Ugo Giguere, The Canadian Press
MONTREAL — Let Montreal Canadiens fans decide, the Royal Bank of Canada crest will remain here on the Sainte-Flanelle, President France Margaret Bélanger confirmed before the Canadian Club of Montreal on Wednesday.
“Different times, different manners,” she launched in an attempt to end the debate that has ignited many supporters since last Monday’s announcement.
During a conference held by CH employees before an audience of businessmen and their colleagues, Ms. Bélanger reiterated that the more than century-old organization was determined to incorporate advertising on its mythical red uniform.
“We’re too young for some to remember, but apparently there was a time when there weren’t even announcers on the tapes in arenas,” she recalled. The leagues evolve and modernize.

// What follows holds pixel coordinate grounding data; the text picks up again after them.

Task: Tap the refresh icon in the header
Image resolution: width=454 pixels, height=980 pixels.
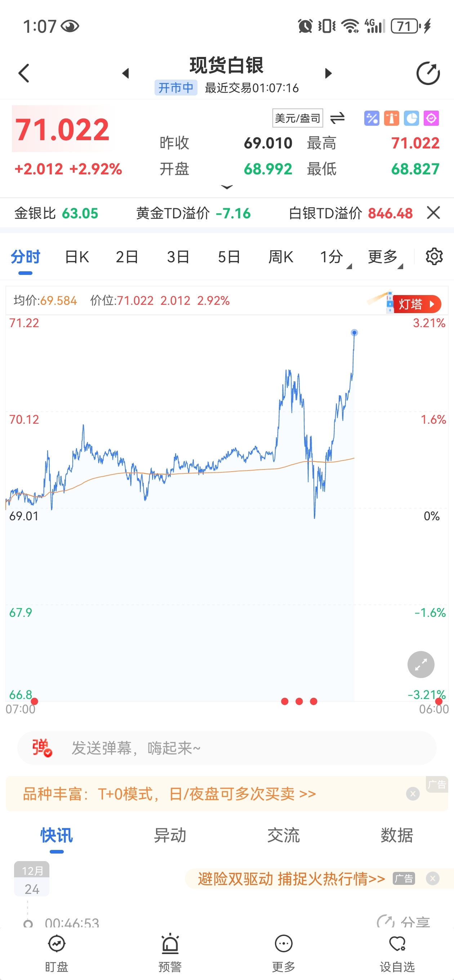Action: click(x=428, y=73)
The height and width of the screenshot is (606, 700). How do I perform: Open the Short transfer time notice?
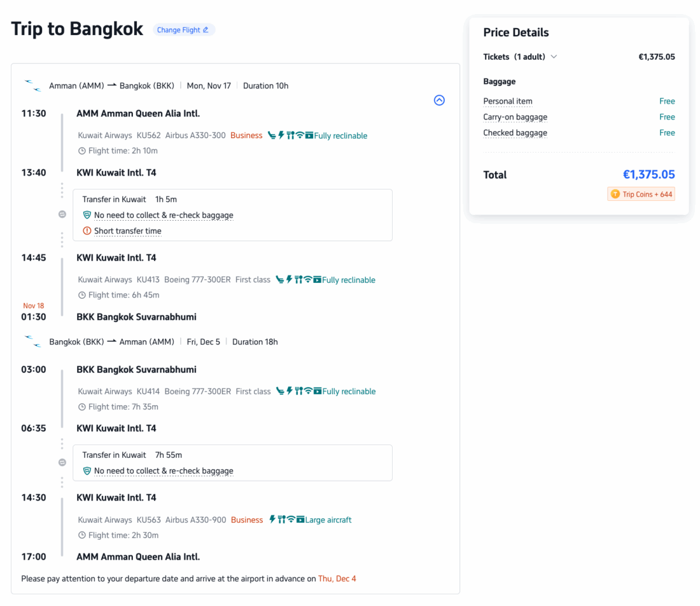coord(127,231)
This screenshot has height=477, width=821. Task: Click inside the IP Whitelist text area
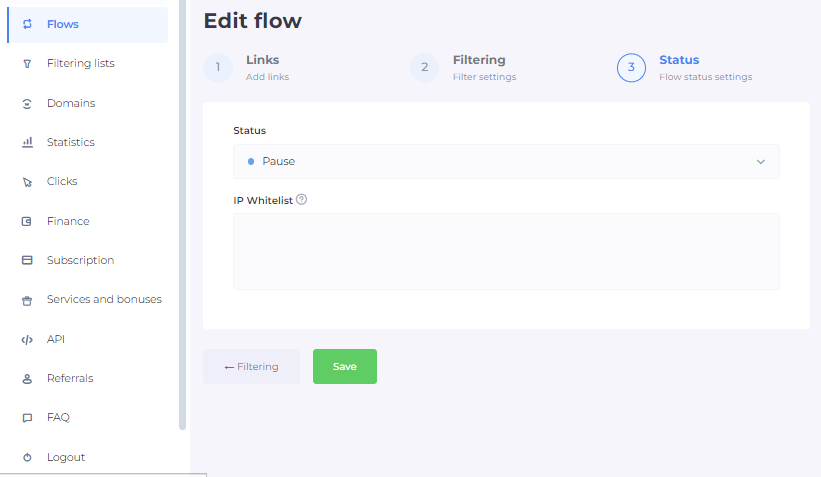pyautogui.click(x=506, y=251)
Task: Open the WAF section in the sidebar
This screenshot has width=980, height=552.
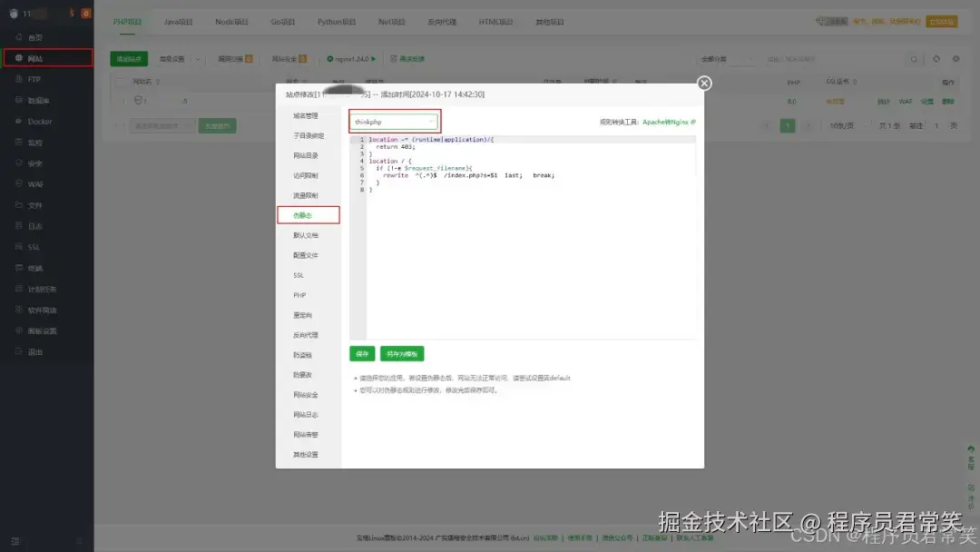Action: pyautogui.click(x=36, y=183)
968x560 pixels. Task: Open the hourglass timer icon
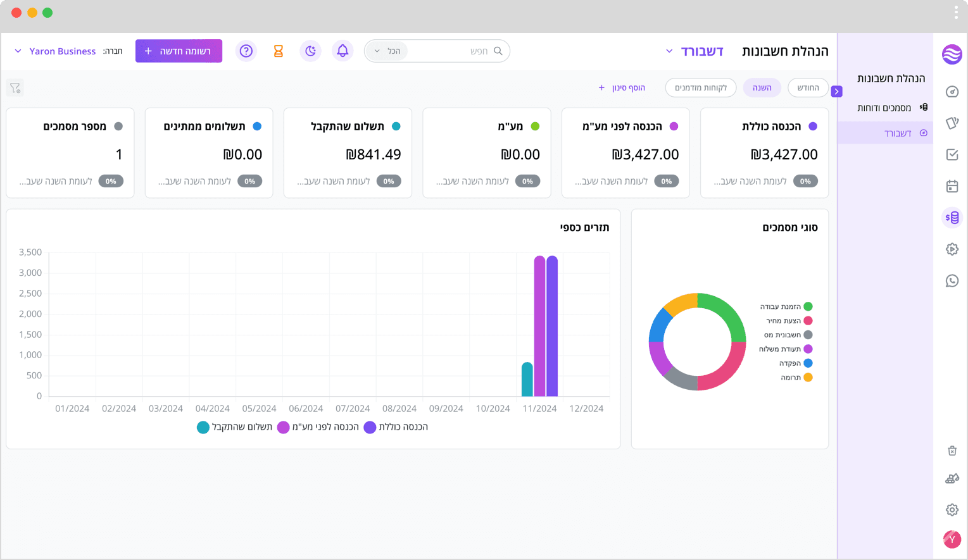point(278,51)
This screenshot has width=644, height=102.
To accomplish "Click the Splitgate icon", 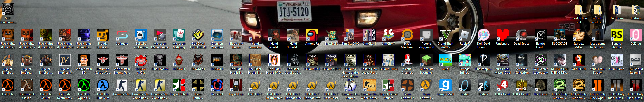I will point(122,35).
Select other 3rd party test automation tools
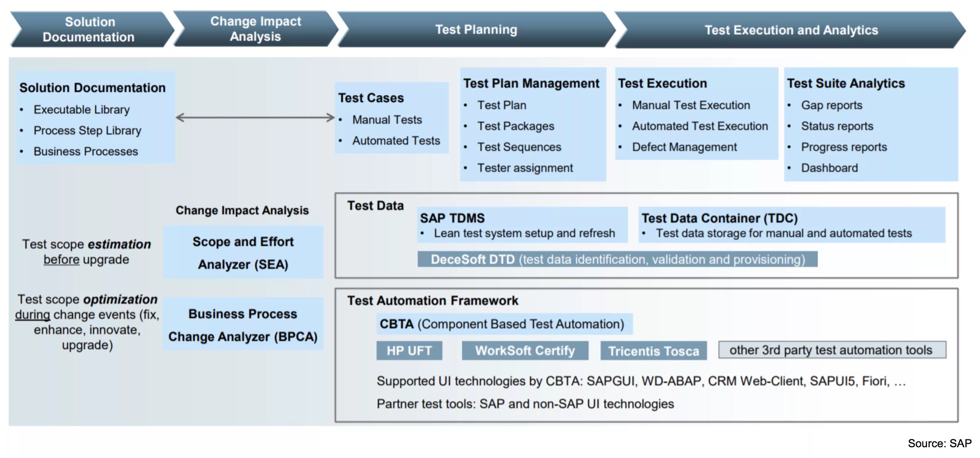 pyautogui.click(x=832, y=350)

The Sports and Entertainment President of Club de Hockey Canadien didn’t fail to point out that the National Basketball League took this path in 2016 and Major League Baseball would follow suit next season.
She called the practice a “severe trend” in North American professional sports.
Given the criticism that hits the organization every time it has to make a controversial decision, she thinks it’s perfectly normal because “the Canadian is part of our Montreal fiber, it’s our identity. It’s part of our culture, our history in Quebec, in Canada.
However, without knowing the financial details of the deal with RBC, the Canadian didn’t make the decision to put advertising on his shirt for lack of economic dynamism. According to data from the shortened 2021 season, 1.1 million viewers watch Swiss games on television. A number that had risen to 4.4 million during the team’s long run in the playoffs, Ms Bélanger revealed.
Added to this are 184 million views for the videos produced by the organization and broadcast on various online platforms. Canadians have 4.6 million subscribers to their online platforms and rank first in the NHL in terms of the number of articles read.
In addition, the hockey club can benefit from another new revenue stream this season by imposing its own advertisers on opposing teams’ tapes in Canada. That is, thanks to the technology of “digitally enhanced tapes”, the team will be able to replace the local announcers of the other Canadian teams with its own partners in the distribution of the games.
“Not only will our advertisers be present at the Bell Centre, but when Canadians travel abroad to Canada, whether we are in Vancouver or Calgary, we can still see our advertisers by watching the game on TV,” she said said.
This technology is already familiar to sports fans when we could see digital advertisements in bay windows or on the ice while watching games broadcast on TV or online.